* Source document:
-- Begin --
Are the Psalms too Difficult to Sing?

A Reformed elder once told me that he objected to the (exclusive) singing of Psalms because they were too difficult to understand. In particular, he was concerned about his young daughter who would, in his view, not be able to comprehend what she was singing. Others, too, balk at the singing of Psalms because they relate words, concepts and history that are unfamiliar to the average person. Is this objection justified? 

1) First of all, churches should strive that all persons, young and old, knowledgeable and ignorant, understand all the components of the worship service. Gospel preaching is not necessarily eloquent, and certainly not before it is plain (1 Corinthians 2:1-5). Can our songs be otherwise? 

2) Second of all, we should admit that there are Psalms and portions of Psalms that are not easy to comprehend. However, Paul also says that even the simplicity of the gospel is a mystery to fallen man (1 Corinthians 2:6). Therefore, our ultimate guideline for communication of truth cannot be what may be understood, but all the counsel of God’s word (Acts 20:27). 

3) Indeed, complexity is a characteristic of many places in scripture, not just the Psalms. If we applied this rule of “understanding” to our reading of the Bible we would not advance far beyond the gospels, and even then we would have difficulties (see Matthew 24 & Luke 16:9-12 for example). 

4) Peter says that some unlearned and unstable, wrest Paul’s words to their destruction, in part because there “some things hard to be understood” (2 Peter 3:16). Must we not read Paul in the public assembly just because there are some that will bring judgment upon themselves? But see Colossians 4:16.

5) God has good reason to make his word to be obscure, and this is true of the some of the Psalms (or portions thereof) in particular: “I will open my mouth in a parable: I will utter dark sayings of old” Psalm 78:2. This very text is quoted by Jesus in Matthew 13:35 to show why he spoke to the multitude in parables. cf. Psalm 49:4   

6) Paul says that he will “sing with the understanding (1 Corinthians 14:15),” not shape songs according to the level of understanding. Perhaps it is no coincidence that this phrase is borrowed from the Psalter itself (Psalm 47:7). 

7) Paul also tells the Colossians to “let the word of Christ dwell in you richly in all wisdom, teaching and admonishing one another in psalms and hymns and spiritual songs…” (Colossians 3:16). The Psalms of the Bible are not in need of replacement or amendment, but those who sing them are in need of wisdom. Proverbs 4:5 “Get wisdom, get understanding…”
-- End --
* Request a:
In the rows, begin at the line that has "Given: Click the 5 ofert(y) od price text" and stop after the line that has "pos(427,145)". Write those lines out again with "German tab" changed to "French tab", leave everything else unchanged, and omit the pictures.

* Data for this task:
-- Begin --
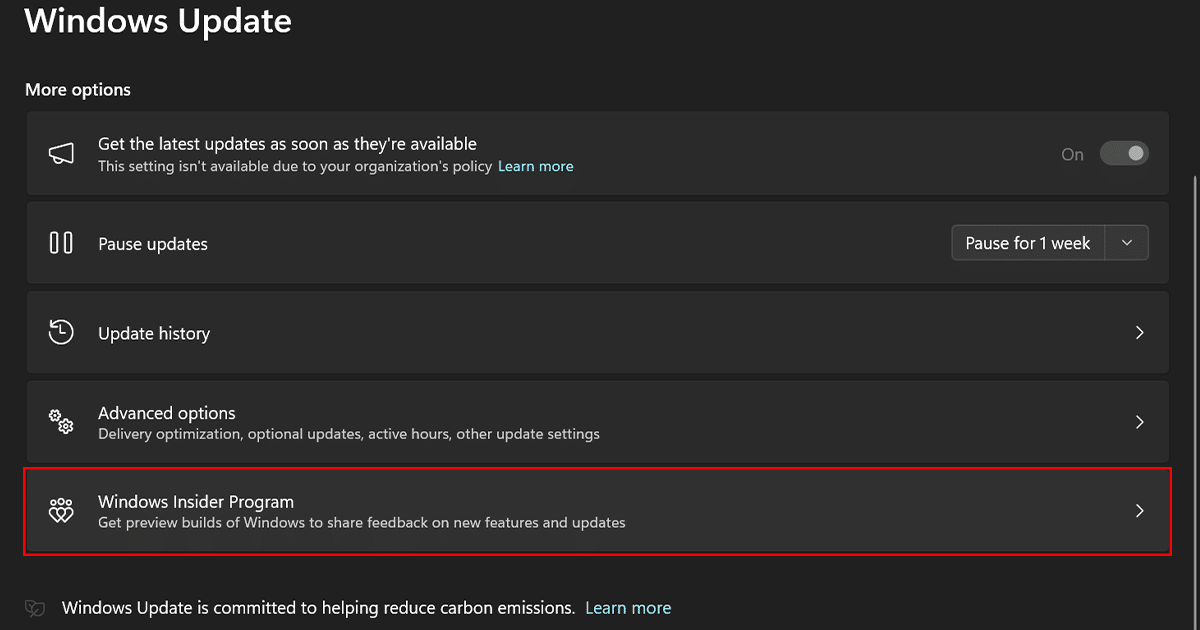Click the On label next to the toggle
Viewport: 1200px width, 630px height.
[1072, 155]
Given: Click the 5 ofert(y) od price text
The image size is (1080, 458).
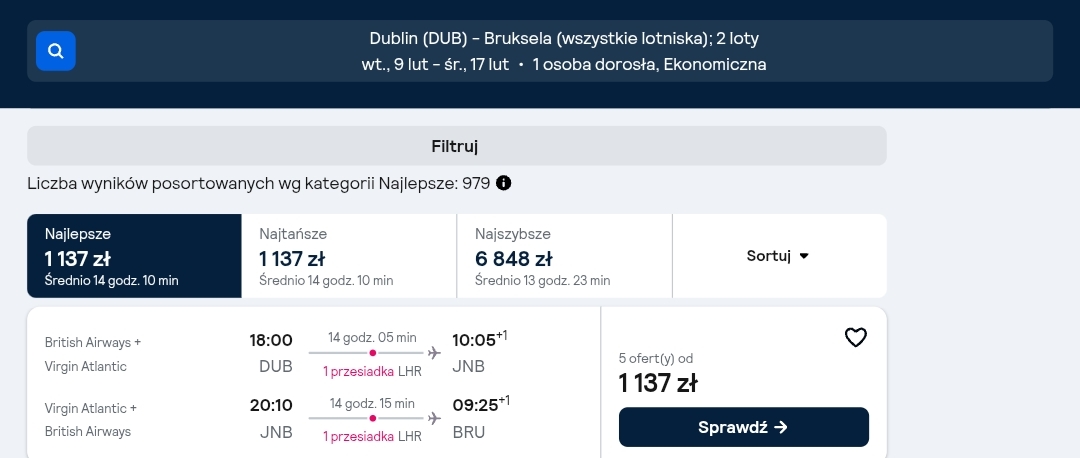Looking at the screenshot, I should coord(656,358).
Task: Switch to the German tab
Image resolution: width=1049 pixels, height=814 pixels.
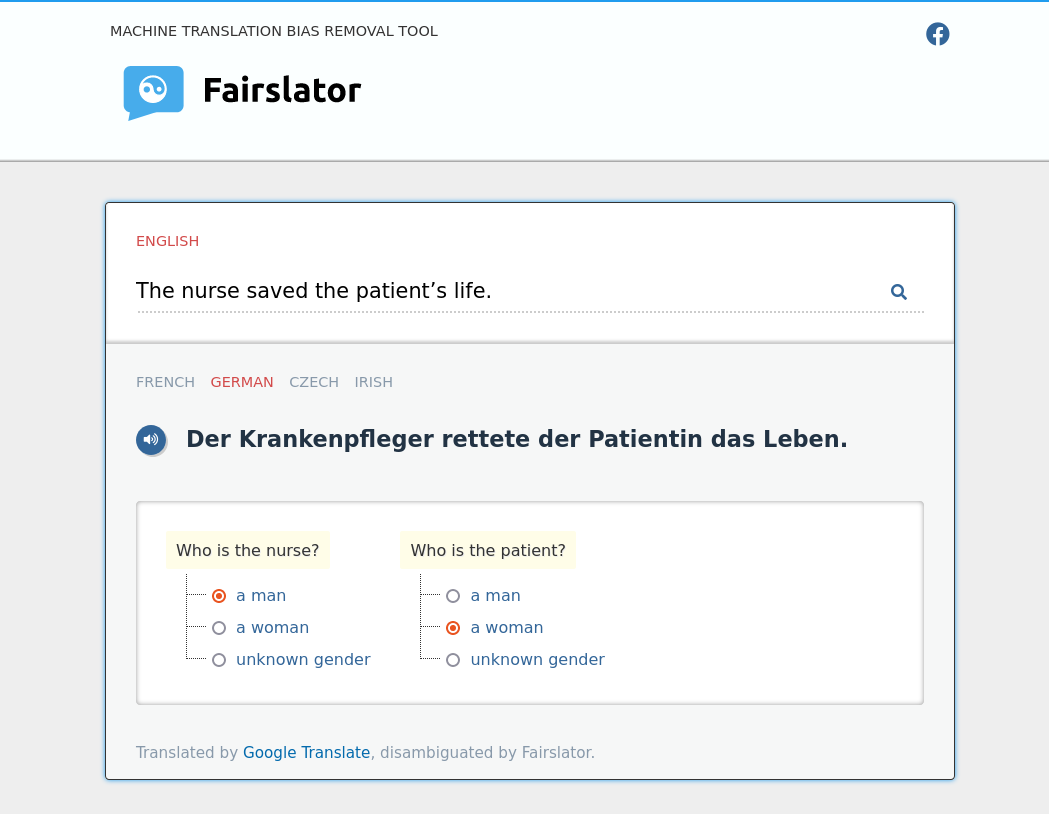Action: coord(242,382)
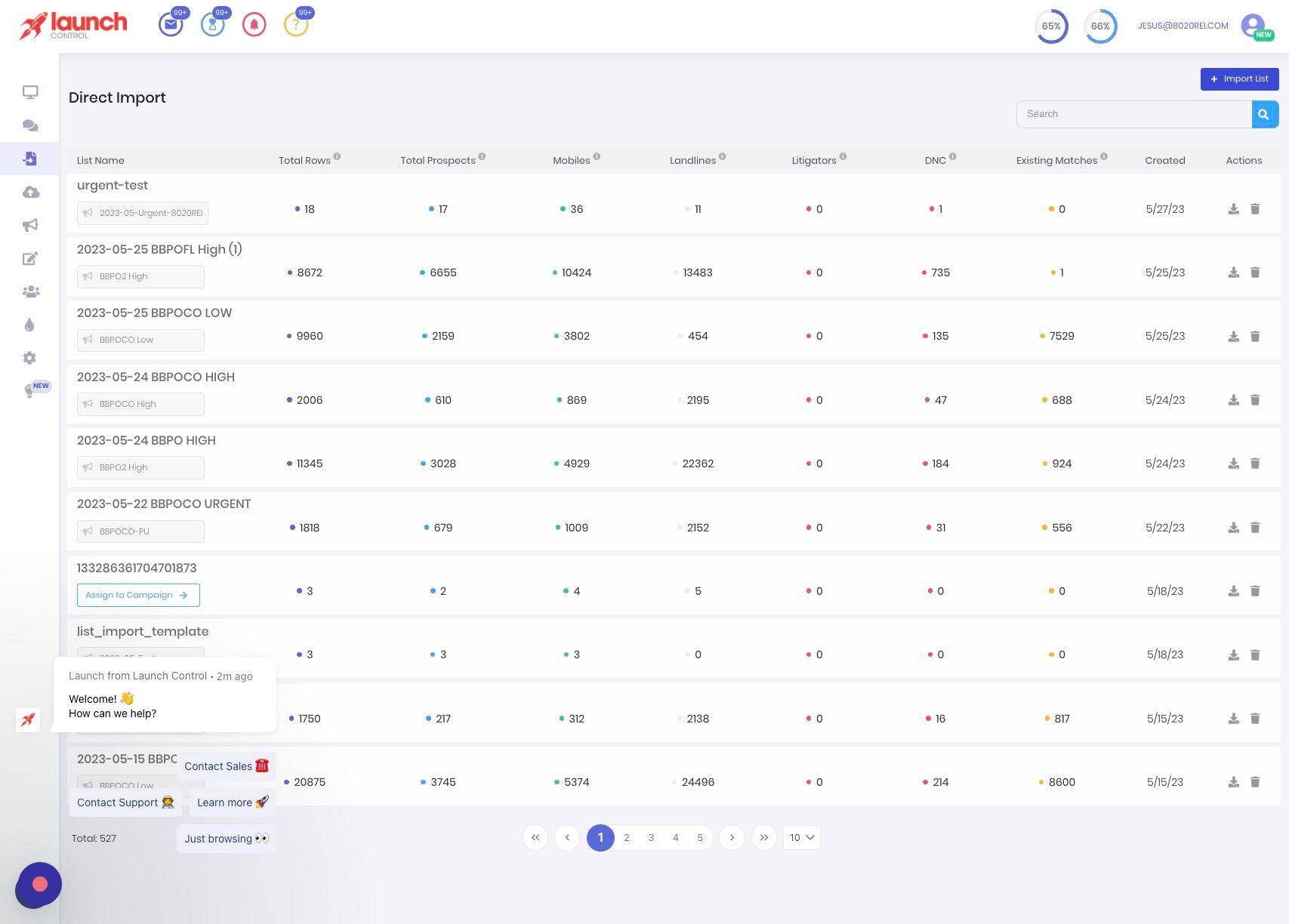This screenshot has width=1289, height=924.
Task: Open the campaigns megaphone icon in sidebar
Action: [x=29, y=225]
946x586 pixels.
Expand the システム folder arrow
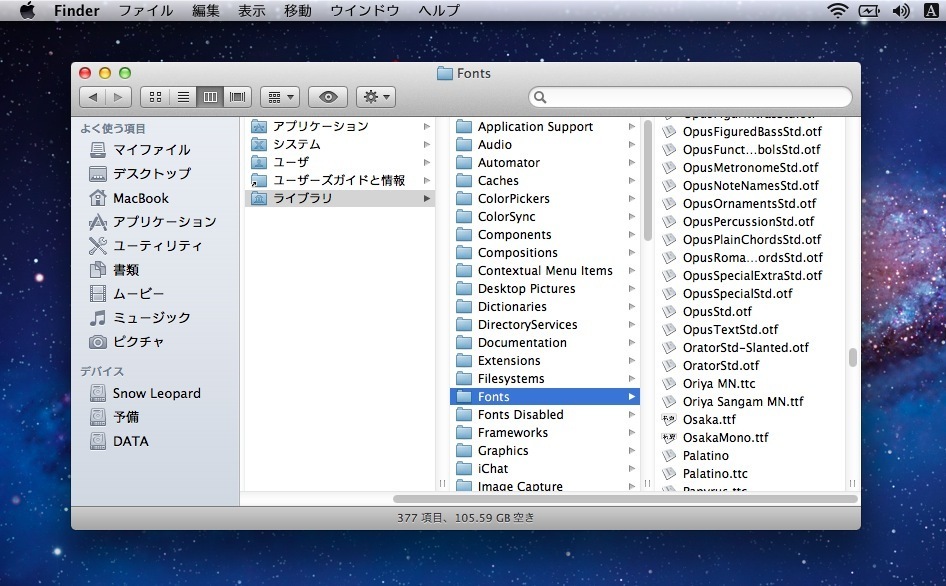pos(427,145)
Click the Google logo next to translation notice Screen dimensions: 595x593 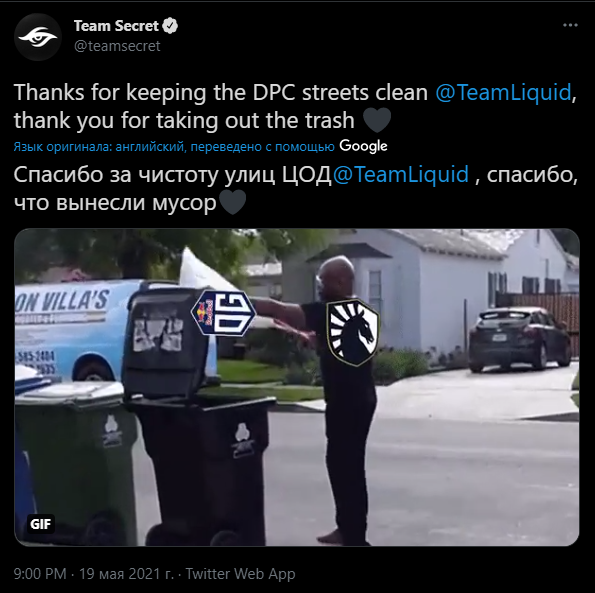coord(363,146)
-- End --
* Request b:
From the essay on singing the Psalms, quote the passage that begins at the words "2) Second of" and stops after "word (Acts 20:27).".

* Complete answer a:
Given: Click the 5 ofert(y) od price text
The image size is (1080, 458).
Looking at the screenshot, I should coord(656,358).
Task: Switch to the French tab
Image resolution: width=1049 pixels, height=814 pixels.
Action: coord(242,382)
This screenshot has width=1289, height=924.
Task: Open the campaigns megaphone icon in sidebar
Action: [x=29, y=225]
946x586 pixels.
Expand the システム folder arrow
pos(427,145)

* Complete answer b:
2) Second of all, we should admit that there are Psalms and portions of Psalms that are not easy to comprehend. However, Paul also says that even the simplicity of the gospel is a mystery to fallen man (1 Corinthians 2:6). Therefore, our ultimate guideline for communication of truth cannot be what may be understood, but all the counsel of God’s word (Acts 20:27).